> [STUDY TEXT]
Background: The treatment of complex open tibial fractures sustained in combat remains controversial. This study investigated the short-term outcomes of type-III tibial shaft fractures treated at our institution with ring external fixation.
Methods: A retrospective review identified sixty-seven type-III tibial shaft fractures in sixty-five consecutive patients treated between April 2004 and January 2007. Of these, forty-five tibiae in forty-three patients received fracture fixation with ring external fixation. The cases of thirty-six patients, who received treatment for thirty-eight tibial shaft fractures to completion with a standardized protocol, were reviewed.

> [INFORMATION PROVIDED]

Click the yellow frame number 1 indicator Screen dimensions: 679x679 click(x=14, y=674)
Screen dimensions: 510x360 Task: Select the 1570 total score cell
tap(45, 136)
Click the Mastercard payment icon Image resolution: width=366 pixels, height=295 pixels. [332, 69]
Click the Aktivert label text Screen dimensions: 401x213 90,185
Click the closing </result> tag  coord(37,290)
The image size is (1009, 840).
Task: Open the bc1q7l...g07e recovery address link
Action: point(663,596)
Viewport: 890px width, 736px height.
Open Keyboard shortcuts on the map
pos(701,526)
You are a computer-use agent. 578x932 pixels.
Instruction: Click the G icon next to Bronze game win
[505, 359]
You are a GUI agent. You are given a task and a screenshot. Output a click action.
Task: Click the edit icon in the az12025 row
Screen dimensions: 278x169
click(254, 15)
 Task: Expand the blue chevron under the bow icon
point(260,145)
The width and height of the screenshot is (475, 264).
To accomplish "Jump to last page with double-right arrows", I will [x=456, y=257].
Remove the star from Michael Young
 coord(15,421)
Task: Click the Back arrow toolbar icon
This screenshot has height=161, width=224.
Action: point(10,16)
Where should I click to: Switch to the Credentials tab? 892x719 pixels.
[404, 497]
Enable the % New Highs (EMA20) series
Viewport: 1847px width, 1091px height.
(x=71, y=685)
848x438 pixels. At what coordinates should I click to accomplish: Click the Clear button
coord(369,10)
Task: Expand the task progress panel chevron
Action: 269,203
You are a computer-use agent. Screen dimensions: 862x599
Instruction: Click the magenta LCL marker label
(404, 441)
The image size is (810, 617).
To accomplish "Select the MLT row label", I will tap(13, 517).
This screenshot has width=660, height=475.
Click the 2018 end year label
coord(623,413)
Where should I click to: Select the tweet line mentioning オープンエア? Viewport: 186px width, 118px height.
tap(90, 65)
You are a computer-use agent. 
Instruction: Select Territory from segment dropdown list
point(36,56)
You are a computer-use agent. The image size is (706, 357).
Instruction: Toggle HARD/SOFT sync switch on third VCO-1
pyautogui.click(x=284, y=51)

> [AIM OF THE TASK]
Continue the abstract on ring external fixation of combat tibial shaft fractures from its last sentence.

> [RESULT FOR THIS EXERCISE]
Results: A blast mechanism accounted for thirty-five injuries, and three injuries were from high-velocity gunshot wounds. There were twenty-one type-IIIA, thirteen type-IIIB, and four type-IIIC fractures. Rotational or free soft-tissue flap coverage was performed on fifteen patients. Eighteen patients received planned delayed bone-grafting, and nine had only bone morphogenetic protein placed at the fracture site at the time of final wound closure. All fractures healed with <5 degrees of malalignment. One patient underwent elective delayed amputation. The average time to union with frame removal was 221 days (range, 102 to 339 days).
Conclusions: Treatment of severe open wartime tibial fractures with a protocol-driven approach to wound management and placement of ring external fixation can result in a low rate of complications and a relatively high rate of fracture union. Most complications can be successfully managed without frame removal.